- A replica of the world’s most famous “unsinkable” ship – which struck an iceberg and sank on its maiden voyage on April 15, 1912, killing 1,503 people – is under construction with a maiden voyage planned for 2018.
Australian tycoon and politician Clive Palmer — not J. Bruce Ismay — is at the helm of the ambitious project to faithfully recreate the luxury ship, which will be about 13 feet wider to meet current regulations.
There was a reason Titanic was known as a floating palatial hotel. Her patrons desired the comforts and lifestyle they were accustomed to and as could be experienced in the best hotels in Europe and America.
In 1912 Titanic did not have the technology we have today and passengers did not necessarily have the same expectations of amusements aboard – however many parallels can be drawn. Public rooms offered light snacks and refreshments and afternoon tea was enjoyed at 4pm every day in the Reception Rooms where tea and cakes were served. Concerts were held several times throughout the day or passengers could get some sun relaxing in a deck chair on the upper decks.
The Turkish Bath was akin to the modern practice of a day spa where passengers could enjoy a massage or beauty treatment. Although not situated on the upper decks, the swimming pool was very popular with First Class passengers.
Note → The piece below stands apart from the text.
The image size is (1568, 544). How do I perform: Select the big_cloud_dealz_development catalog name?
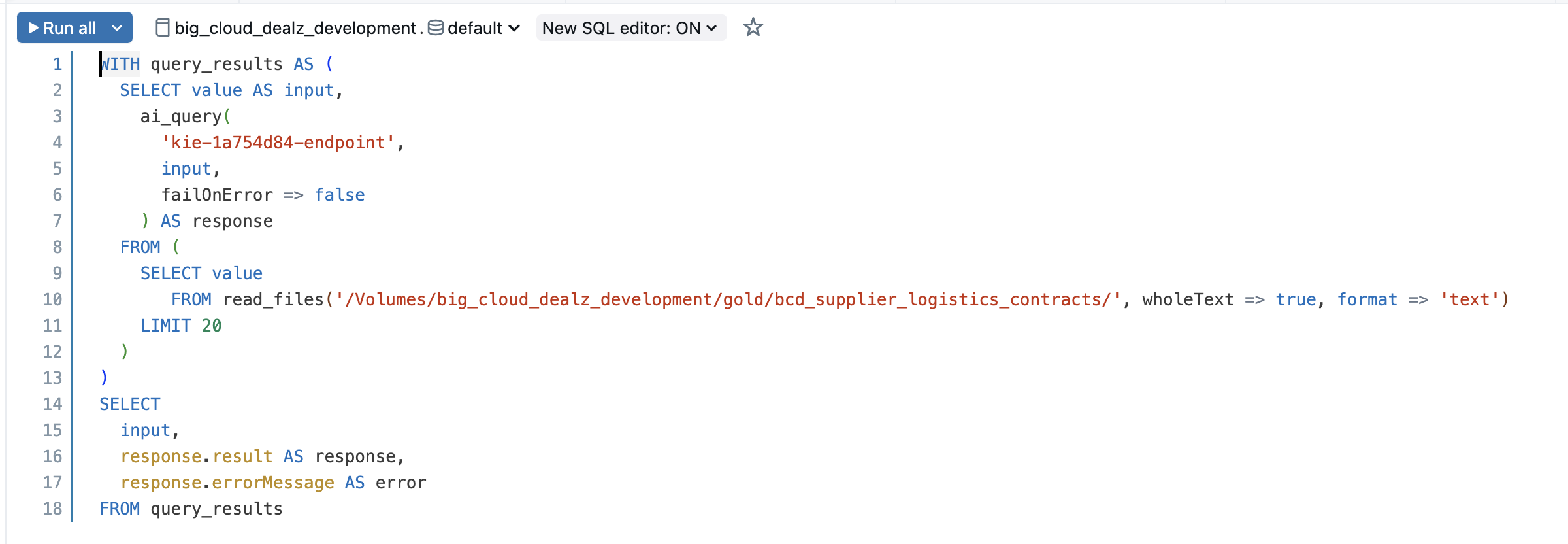pyautogui.click(x=295, y=28)
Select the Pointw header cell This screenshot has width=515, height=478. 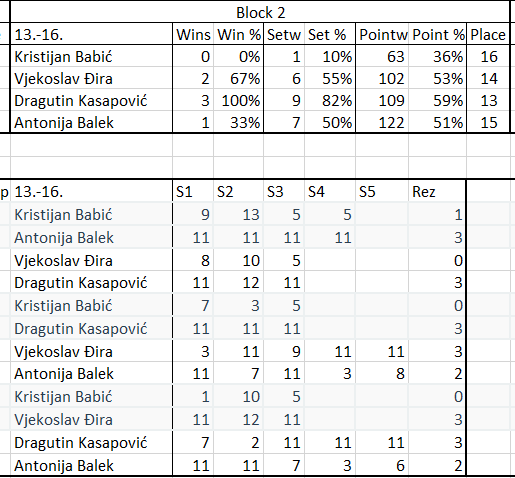tap(382, 34)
In many ways, class defined people and it was important to be seen in the right place. While traveling First Class suggested a certain standing and wealth, some passengers preferred the relaxed social etiquette of Second Class that was so de rigueur in First Class.
“The new Titanic will of course have modern evacuation procedures, satellite controls, digital navigation and radar systems and all those things you’d expect on a 21st century ship,” James McDonald, global marketing director of Palmer’s company, Blue Star Line, told the paper.
The new nine-deck ship will be 885 feet long, about two more than her doomed predecessor, 174 feet high and have a maximum speed of 24 knots. She will accommodate 2,400 passengers – 177 more than the RMS Titanic.
It also will feature the same categories of passengers – from the first-class movers and shakers to the hoi polloi in third class, where poor DiCaprio was berthed in the classic movie.
Unlike the Belfast-built original, the Titanic II is under construction by the CSC Jinling Shipyard in Jiangsu, China.
Its maiden voyage will not be from Southampton to New York, but rather Jiangsu, China, to Dubai in the United Arab Emirates, the paper reported.
Some of the dead passengers’ relatives have criticized the project for a new Titanic, but Blue Star has reportedly been flooded with requests for tickets – with some offering up to about $900,000 for a spot on the first trip.